Information >>
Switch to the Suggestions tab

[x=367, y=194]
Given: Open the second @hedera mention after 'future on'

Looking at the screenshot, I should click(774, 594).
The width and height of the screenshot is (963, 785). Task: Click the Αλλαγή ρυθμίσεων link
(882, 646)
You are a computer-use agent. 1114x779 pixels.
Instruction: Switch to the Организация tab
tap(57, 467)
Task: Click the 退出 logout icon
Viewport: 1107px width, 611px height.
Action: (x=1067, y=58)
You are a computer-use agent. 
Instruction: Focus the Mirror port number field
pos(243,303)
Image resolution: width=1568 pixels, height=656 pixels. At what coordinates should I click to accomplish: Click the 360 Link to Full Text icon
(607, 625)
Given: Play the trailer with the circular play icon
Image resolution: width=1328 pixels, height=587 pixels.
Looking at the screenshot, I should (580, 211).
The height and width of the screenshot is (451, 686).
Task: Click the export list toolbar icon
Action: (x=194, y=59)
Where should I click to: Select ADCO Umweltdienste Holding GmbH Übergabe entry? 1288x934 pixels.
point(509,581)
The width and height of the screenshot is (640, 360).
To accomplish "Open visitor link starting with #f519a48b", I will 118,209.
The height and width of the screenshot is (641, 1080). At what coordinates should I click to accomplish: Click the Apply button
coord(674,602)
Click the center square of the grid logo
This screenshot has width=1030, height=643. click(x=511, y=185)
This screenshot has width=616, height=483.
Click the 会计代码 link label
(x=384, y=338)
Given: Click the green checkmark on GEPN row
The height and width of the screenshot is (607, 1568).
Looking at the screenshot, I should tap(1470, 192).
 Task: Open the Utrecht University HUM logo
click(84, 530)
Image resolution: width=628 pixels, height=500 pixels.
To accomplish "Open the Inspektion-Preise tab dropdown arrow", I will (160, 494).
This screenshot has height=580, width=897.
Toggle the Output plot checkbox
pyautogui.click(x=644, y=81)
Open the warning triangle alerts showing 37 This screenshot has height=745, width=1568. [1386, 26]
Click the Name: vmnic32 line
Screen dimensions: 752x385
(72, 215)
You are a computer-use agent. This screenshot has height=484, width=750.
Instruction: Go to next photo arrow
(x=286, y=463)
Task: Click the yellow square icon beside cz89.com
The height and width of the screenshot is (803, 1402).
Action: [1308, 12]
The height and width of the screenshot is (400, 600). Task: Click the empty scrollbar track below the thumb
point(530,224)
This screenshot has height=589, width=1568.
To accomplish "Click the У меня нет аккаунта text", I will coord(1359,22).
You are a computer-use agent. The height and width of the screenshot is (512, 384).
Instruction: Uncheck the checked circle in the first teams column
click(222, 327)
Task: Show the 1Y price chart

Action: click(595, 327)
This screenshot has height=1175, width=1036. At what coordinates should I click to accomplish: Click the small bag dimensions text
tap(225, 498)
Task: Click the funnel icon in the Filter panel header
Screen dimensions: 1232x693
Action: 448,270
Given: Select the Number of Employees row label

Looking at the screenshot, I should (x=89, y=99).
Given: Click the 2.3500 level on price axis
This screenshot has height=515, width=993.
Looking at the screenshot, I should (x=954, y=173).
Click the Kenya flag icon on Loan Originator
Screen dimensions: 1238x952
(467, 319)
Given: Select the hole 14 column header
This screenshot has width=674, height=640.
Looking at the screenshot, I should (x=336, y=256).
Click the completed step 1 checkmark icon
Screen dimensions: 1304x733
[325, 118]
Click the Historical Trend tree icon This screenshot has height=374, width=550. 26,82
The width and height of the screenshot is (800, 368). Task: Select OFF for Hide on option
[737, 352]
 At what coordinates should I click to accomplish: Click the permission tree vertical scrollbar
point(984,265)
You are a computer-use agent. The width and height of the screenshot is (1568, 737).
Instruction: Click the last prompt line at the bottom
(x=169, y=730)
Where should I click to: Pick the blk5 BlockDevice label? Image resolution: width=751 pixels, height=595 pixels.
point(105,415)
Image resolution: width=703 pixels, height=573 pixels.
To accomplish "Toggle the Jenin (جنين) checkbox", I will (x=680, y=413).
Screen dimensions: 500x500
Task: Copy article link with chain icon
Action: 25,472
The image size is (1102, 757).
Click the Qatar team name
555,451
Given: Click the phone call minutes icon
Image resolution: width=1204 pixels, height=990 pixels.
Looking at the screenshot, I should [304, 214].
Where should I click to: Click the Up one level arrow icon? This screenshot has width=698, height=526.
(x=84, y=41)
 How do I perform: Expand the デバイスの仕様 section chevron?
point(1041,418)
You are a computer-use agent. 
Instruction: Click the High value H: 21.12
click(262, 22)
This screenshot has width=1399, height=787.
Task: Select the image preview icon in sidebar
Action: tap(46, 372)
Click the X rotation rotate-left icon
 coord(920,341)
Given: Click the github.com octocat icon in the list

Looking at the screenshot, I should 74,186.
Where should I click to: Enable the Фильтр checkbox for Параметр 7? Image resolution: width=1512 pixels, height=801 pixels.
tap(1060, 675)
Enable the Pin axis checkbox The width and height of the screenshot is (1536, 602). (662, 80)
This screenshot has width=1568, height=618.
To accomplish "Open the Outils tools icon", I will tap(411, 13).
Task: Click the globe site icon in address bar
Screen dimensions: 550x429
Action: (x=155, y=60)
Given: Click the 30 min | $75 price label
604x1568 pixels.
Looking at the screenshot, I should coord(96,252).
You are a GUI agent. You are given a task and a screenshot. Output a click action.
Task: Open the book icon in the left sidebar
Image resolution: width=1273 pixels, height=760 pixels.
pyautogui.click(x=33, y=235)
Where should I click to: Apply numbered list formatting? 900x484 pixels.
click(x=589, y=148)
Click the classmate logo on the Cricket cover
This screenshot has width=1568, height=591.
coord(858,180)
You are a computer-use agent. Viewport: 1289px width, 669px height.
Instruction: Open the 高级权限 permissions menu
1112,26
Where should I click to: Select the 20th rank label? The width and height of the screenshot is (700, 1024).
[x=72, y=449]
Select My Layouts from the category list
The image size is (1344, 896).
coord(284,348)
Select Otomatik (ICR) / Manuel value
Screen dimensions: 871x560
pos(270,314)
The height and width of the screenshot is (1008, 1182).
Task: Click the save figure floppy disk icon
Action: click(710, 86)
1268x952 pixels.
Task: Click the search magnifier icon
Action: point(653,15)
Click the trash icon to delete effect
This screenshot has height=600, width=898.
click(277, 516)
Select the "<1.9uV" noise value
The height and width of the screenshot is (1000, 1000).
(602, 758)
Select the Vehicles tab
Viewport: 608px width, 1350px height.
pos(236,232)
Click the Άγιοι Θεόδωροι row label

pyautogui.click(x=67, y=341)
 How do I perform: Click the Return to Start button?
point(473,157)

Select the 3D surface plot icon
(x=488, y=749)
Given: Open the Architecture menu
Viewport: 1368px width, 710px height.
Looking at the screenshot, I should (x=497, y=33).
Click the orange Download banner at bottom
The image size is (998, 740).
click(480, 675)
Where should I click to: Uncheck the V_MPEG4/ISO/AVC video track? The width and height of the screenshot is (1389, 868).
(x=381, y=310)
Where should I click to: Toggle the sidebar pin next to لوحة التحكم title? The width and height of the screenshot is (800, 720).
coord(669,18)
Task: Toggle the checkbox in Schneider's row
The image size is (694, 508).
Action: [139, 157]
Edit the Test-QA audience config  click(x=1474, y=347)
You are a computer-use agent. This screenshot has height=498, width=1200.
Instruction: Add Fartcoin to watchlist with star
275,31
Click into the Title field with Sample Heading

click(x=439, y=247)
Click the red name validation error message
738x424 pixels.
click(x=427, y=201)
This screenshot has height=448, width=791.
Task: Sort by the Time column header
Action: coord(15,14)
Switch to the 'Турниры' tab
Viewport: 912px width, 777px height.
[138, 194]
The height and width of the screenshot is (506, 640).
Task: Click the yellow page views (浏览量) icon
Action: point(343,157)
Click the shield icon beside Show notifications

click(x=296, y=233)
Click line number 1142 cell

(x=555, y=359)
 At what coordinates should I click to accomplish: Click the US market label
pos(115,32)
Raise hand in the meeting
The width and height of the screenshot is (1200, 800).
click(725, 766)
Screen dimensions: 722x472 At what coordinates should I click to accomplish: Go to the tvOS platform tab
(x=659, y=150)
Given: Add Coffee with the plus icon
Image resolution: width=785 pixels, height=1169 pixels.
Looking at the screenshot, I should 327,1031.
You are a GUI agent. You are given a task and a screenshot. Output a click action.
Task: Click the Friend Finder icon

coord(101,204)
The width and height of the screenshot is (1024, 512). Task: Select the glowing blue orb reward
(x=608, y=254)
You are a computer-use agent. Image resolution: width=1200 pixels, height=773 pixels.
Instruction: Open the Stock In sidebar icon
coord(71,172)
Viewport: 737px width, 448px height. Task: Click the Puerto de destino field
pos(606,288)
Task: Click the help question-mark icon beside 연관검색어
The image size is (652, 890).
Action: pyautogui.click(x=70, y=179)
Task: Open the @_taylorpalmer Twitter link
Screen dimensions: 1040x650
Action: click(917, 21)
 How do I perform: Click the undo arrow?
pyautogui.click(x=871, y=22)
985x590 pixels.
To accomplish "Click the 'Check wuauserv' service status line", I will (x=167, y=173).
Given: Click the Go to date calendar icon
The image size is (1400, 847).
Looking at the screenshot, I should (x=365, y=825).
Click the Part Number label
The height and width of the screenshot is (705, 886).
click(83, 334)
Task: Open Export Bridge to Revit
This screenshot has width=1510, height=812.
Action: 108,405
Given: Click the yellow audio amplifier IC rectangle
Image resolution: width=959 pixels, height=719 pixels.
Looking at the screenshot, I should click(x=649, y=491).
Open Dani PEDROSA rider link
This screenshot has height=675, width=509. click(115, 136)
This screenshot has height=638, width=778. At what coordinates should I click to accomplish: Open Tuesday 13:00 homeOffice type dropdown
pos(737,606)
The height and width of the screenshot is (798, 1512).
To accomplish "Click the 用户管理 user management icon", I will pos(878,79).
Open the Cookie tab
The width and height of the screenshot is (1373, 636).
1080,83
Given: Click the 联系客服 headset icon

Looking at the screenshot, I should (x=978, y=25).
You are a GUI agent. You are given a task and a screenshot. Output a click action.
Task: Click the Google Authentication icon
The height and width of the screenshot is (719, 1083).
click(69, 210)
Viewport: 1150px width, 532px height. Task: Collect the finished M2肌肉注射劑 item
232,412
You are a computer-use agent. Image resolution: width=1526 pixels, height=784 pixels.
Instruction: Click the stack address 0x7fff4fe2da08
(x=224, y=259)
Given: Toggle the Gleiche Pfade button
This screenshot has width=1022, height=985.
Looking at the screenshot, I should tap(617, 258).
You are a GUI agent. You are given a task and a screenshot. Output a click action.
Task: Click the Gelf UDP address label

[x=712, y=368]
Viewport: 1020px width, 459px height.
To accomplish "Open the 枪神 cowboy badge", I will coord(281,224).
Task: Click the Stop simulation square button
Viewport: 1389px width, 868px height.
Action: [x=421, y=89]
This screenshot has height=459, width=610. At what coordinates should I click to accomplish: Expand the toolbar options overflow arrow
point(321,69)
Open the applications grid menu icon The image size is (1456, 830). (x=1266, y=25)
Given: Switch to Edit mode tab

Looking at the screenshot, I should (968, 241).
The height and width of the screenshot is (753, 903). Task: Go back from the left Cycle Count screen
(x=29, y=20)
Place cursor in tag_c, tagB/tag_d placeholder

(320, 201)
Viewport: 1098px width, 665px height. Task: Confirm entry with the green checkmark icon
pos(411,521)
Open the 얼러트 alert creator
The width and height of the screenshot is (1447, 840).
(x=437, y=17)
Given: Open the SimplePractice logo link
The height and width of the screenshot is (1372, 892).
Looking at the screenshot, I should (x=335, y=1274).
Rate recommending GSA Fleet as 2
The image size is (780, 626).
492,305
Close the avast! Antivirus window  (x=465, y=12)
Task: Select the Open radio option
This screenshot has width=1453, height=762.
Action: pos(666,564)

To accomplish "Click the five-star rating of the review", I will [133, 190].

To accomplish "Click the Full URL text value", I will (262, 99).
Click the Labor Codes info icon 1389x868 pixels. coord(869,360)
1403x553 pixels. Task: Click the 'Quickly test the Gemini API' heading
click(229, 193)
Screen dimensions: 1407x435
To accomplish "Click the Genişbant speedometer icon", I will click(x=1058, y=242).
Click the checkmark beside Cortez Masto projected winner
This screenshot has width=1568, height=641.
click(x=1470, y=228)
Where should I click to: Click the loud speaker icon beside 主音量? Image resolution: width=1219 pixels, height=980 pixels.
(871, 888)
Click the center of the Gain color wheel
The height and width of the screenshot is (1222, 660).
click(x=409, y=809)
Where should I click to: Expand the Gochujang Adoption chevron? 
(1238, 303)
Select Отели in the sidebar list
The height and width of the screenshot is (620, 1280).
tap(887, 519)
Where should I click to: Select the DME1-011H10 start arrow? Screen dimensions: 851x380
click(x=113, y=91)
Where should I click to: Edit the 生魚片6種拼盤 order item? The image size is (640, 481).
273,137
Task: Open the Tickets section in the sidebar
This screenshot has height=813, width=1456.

Problem to work on >> Which lines in the listing above hold the word "axis"? Show each of them.

Answer to this task >>
Given: Click the 2.3500 level on price axis
Enable the Pin axis checkbox The width and height of the screenshot is (1536, 602). (662, 80)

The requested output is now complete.